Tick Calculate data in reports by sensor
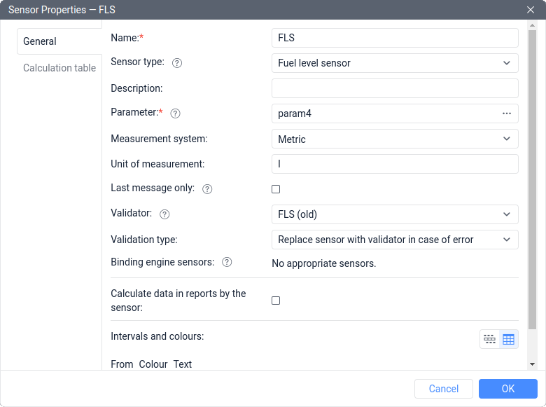The width and height of the screenshot is (546, 407). point(276,301)
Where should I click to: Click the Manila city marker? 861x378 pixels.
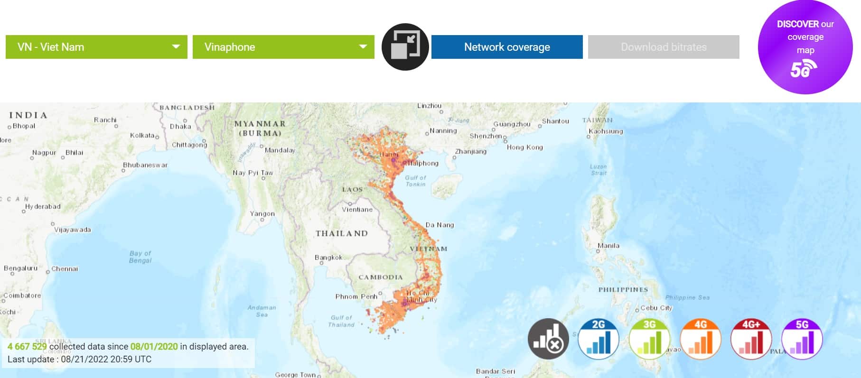598,251
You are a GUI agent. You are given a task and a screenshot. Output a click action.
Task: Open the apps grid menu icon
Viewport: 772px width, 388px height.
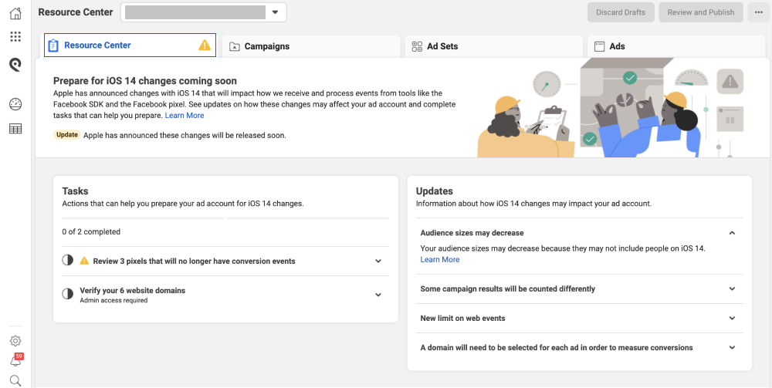[15, 37]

+ + + + +

WHAT IS REQUIRED:
Show each line of the entries above that contains the string "click", copying the whole line. Letter case counts.

WRITTEN SOLUTION:
Where should I click to: Click the Manila city marker? 861x378 pixels.
You are a GUI agent. You are given a task and a screenshot. Output a click action.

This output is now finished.